Stored entries
================================
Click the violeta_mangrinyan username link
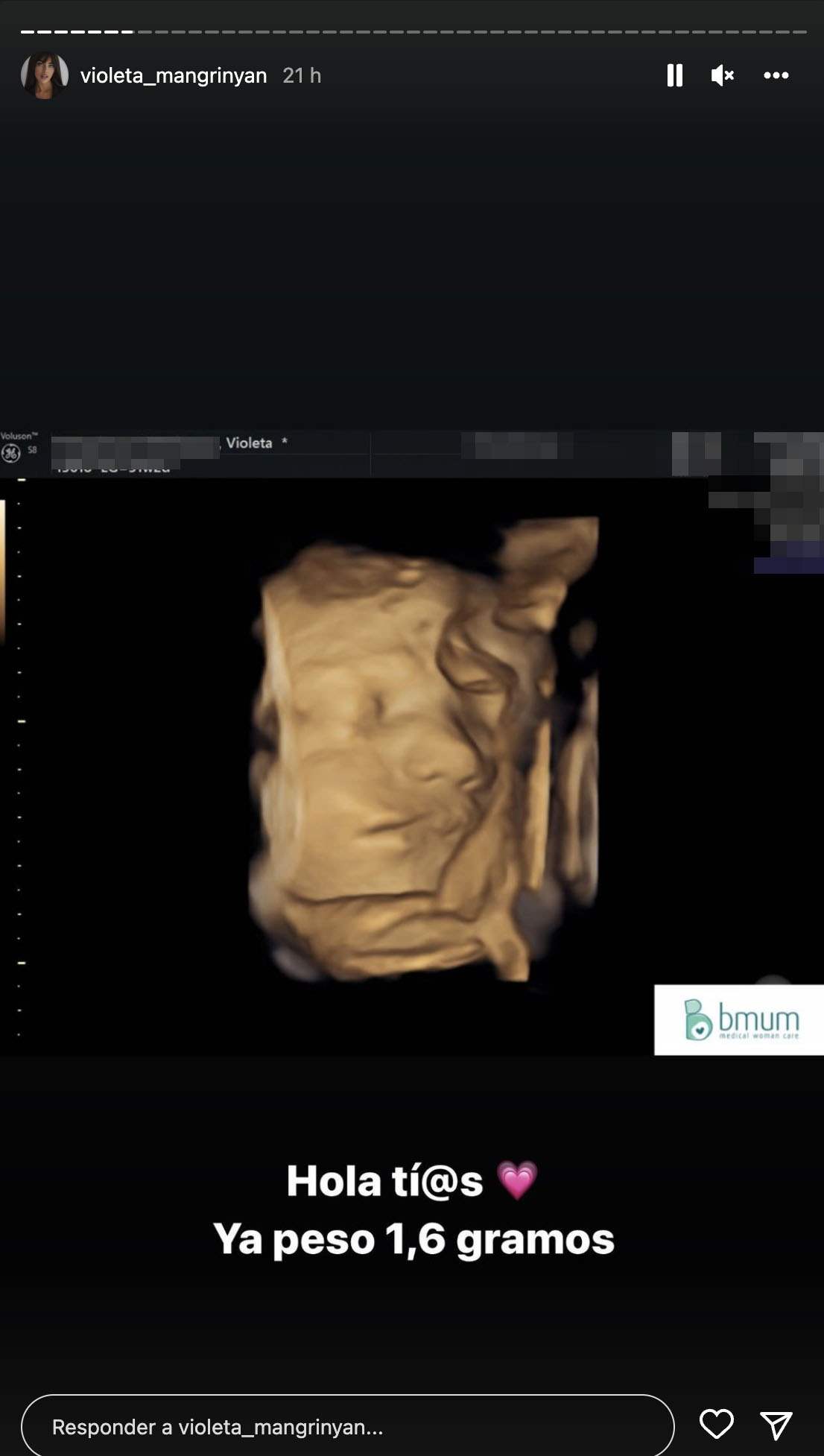(x=173, y=76)
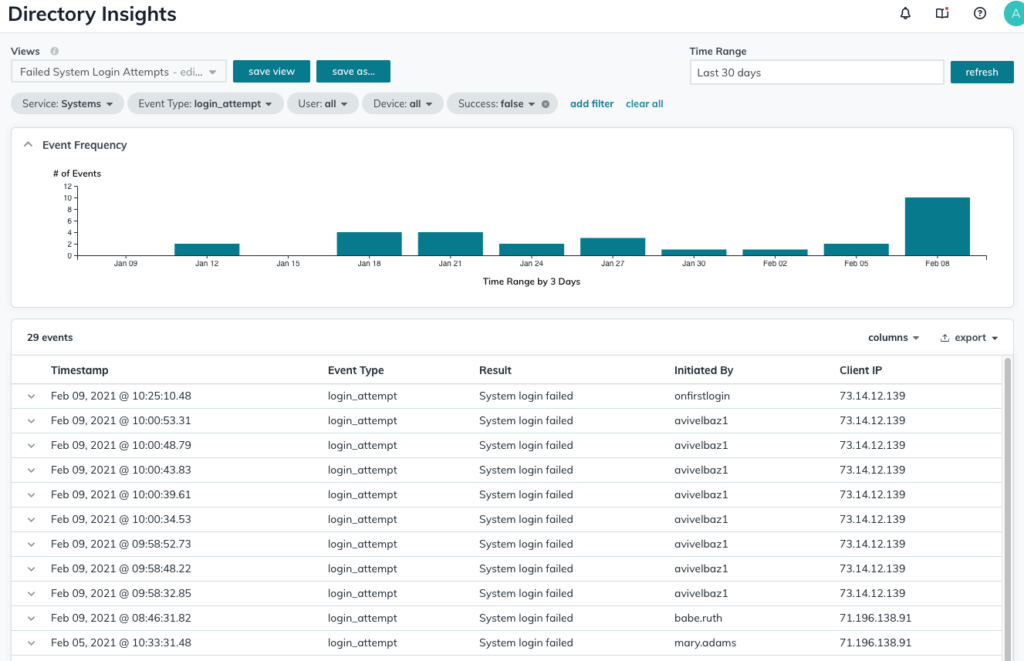Click the info icon next to Views
This screenshot has width=1024, height=661.
53,51
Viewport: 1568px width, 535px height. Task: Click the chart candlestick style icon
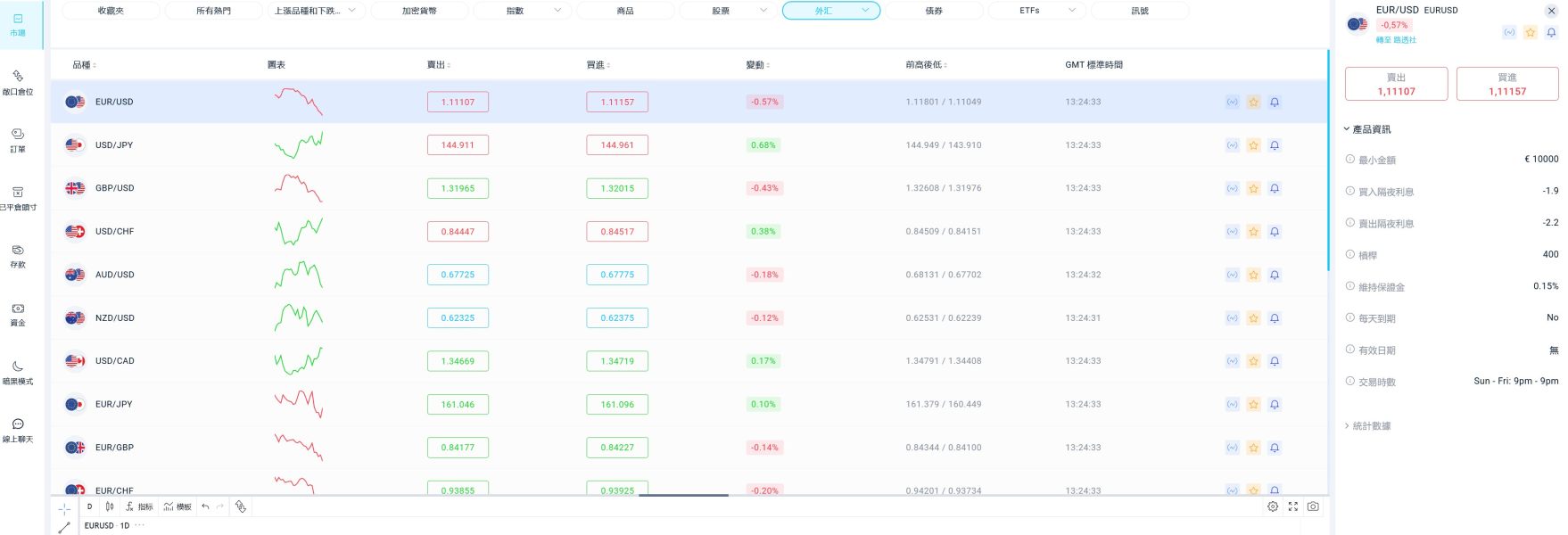(110, 506)
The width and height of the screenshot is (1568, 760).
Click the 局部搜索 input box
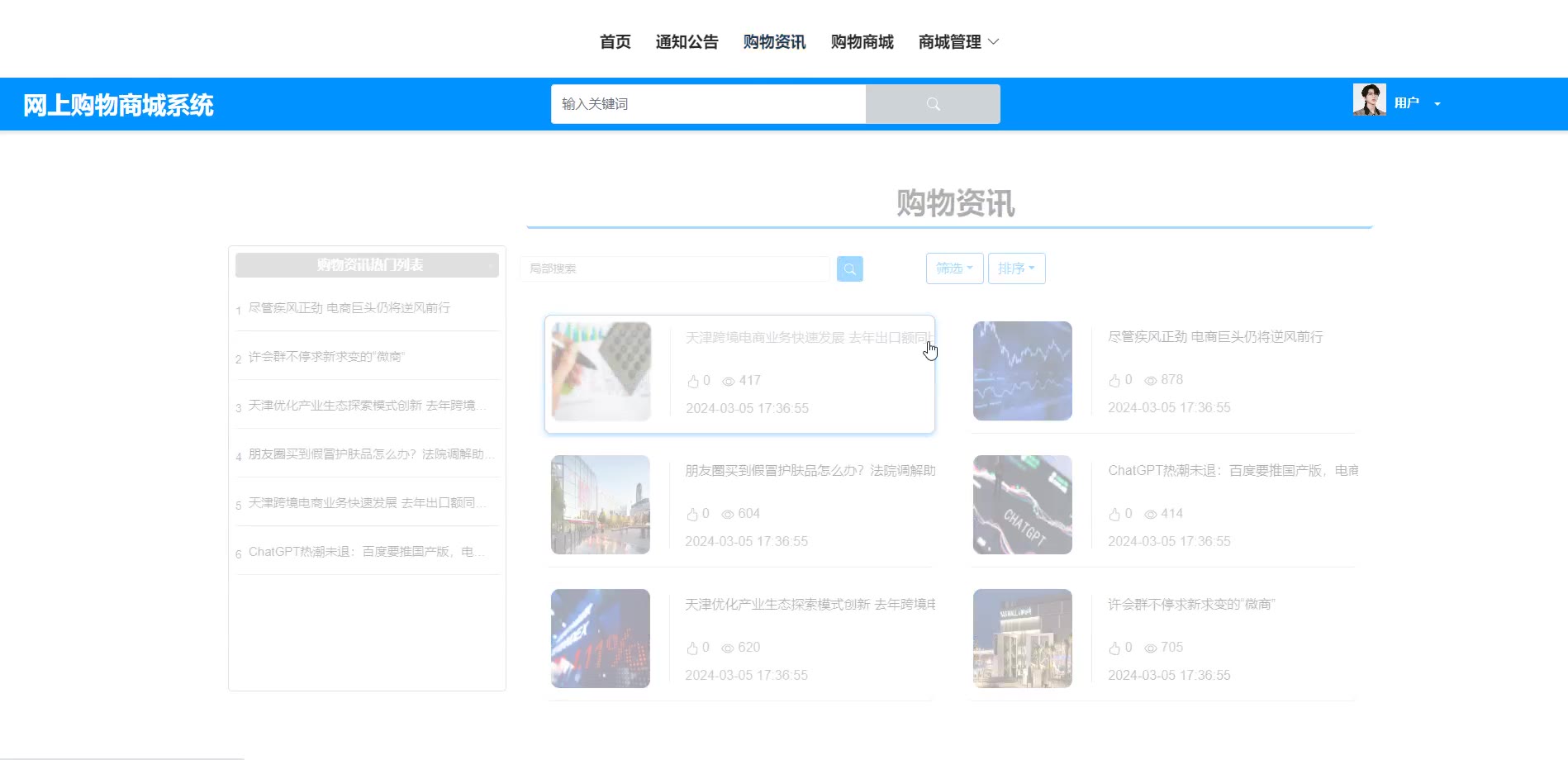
================================
## Problem details
Each line above has to be returned exactly. Drop the pictures.

## Answer to this task
Click the violeta_mangrinyan username link
(x=173, y=76)
Click the info icon next to Views
This screenshot has width=1024, height=661.
53,51
Viewport: 1568px width, 535px height. Task: Click the chart candlestick style icon
(110, 506)
The width and height of the screenshot is (1568, 760).
Click the 局部搜索 input box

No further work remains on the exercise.